◆ RAW DATA:
*** Begin section ***

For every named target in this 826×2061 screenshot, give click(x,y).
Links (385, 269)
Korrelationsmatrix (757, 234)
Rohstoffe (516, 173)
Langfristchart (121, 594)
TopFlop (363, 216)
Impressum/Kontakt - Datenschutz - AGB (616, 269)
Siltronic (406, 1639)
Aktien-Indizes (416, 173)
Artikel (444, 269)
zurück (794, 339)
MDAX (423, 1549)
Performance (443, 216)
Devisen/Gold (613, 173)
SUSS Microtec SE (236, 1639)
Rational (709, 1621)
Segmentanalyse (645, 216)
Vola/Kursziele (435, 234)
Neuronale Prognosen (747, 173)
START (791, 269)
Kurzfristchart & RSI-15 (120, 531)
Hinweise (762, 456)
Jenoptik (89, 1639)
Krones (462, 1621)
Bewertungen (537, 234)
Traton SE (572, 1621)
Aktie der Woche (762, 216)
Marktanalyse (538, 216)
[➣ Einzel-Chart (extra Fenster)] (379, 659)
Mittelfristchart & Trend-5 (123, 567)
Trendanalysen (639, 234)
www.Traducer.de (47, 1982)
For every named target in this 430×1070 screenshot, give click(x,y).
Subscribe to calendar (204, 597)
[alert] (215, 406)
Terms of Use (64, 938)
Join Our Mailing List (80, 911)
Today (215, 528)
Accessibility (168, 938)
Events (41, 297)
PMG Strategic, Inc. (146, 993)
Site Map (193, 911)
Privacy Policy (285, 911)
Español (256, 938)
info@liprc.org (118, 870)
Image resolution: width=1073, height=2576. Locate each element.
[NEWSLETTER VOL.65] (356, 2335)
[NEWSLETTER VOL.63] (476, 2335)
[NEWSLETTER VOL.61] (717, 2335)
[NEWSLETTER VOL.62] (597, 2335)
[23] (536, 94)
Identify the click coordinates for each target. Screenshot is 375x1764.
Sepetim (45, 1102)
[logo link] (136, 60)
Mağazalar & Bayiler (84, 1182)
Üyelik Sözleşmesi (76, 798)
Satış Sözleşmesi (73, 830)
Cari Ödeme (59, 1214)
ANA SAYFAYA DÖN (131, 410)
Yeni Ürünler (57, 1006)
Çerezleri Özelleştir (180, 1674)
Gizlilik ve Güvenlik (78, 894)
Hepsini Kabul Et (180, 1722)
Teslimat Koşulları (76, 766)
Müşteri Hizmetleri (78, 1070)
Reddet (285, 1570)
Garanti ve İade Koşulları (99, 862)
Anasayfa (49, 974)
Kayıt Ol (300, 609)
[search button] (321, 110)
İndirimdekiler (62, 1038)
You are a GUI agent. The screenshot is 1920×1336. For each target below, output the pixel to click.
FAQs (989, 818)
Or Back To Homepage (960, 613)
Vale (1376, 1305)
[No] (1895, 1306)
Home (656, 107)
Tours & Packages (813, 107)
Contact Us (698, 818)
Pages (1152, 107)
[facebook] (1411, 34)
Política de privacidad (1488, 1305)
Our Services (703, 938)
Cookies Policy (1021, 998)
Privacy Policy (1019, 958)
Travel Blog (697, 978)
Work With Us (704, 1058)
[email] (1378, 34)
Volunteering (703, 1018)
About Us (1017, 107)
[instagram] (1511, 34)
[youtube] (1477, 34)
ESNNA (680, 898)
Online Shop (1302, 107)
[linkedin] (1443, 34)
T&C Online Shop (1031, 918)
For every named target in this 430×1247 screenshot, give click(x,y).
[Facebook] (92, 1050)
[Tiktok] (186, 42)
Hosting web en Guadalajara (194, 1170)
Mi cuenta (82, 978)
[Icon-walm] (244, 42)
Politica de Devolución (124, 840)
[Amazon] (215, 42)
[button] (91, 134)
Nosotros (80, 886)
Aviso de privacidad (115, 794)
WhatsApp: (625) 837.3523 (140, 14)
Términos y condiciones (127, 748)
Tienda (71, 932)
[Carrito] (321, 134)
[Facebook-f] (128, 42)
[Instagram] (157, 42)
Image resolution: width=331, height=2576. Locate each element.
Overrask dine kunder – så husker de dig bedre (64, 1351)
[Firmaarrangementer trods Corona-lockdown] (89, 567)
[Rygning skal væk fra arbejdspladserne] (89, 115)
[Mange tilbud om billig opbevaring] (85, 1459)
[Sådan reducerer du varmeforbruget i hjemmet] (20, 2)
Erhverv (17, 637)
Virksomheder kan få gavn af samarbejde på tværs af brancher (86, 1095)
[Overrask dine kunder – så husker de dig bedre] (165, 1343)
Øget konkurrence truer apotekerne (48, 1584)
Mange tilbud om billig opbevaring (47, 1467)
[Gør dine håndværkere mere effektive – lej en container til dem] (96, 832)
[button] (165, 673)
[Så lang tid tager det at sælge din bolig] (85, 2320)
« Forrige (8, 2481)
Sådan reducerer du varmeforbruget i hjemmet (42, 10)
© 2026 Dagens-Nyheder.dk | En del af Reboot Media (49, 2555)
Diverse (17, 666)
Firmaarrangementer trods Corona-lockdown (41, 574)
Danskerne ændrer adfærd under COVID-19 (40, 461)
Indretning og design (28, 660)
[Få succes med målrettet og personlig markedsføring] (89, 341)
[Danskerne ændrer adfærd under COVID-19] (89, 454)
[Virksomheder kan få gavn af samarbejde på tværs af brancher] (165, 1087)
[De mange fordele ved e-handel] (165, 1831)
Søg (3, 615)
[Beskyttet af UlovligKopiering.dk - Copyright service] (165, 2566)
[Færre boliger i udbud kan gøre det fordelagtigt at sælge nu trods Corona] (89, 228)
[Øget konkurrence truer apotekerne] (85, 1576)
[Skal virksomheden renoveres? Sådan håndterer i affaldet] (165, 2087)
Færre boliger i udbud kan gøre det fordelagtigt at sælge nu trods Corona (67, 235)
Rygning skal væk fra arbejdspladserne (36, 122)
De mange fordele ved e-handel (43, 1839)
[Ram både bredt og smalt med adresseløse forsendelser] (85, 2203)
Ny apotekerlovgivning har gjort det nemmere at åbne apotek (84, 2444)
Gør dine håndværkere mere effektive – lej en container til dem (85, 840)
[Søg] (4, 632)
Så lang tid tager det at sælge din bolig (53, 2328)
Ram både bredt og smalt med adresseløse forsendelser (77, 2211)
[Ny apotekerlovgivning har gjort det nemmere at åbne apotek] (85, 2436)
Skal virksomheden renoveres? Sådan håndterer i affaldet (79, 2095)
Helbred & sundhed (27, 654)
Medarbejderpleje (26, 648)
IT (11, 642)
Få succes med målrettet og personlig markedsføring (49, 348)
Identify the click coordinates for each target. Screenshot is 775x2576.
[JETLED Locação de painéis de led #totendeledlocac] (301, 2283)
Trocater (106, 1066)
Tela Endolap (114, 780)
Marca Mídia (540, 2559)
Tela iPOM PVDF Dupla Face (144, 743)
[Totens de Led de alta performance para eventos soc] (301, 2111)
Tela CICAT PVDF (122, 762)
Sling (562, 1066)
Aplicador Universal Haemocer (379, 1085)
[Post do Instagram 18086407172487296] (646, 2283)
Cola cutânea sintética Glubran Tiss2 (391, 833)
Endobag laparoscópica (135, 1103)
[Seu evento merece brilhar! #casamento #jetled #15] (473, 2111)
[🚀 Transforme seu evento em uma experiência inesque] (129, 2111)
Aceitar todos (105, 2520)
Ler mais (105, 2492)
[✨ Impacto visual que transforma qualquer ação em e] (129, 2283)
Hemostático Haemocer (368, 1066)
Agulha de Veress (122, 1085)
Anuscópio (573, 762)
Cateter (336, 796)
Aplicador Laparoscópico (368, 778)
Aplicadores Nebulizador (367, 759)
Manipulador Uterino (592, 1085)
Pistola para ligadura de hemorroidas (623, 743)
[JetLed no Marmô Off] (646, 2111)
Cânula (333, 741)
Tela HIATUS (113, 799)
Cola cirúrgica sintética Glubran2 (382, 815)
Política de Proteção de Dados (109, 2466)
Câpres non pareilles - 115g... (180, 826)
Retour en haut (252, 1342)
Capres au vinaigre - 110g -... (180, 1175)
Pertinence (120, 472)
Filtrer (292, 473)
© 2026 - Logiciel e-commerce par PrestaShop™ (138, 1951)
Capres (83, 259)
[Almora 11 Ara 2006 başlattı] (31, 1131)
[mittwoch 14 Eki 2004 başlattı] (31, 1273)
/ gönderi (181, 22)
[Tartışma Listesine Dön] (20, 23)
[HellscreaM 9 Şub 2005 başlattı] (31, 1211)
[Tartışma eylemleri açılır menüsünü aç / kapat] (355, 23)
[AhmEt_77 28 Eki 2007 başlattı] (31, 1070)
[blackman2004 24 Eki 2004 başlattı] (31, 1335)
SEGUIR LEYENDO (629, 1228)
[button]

*** End section ***

◆ WORK INSTRUCTIONS:
Please return exactly the lines from the first line of the material through the one with "Aktien-Indizes (416, 173)", and no lines after it.

◆ EXERCISE OUTPUT:
For every named target in this 826×2061 screenshot, give click(x,y).
Links (385, 269)
Korrelationsmatrix (757, 234)
Rohstoffe (516, 173)
Langfristchart (121, 594)
TopFlop (363, 216)
Impressum/Kontakt - Datenschutz - AGB (616, 269)
Siltronic (406, 1639)
Aktien-Indizes (416, 173)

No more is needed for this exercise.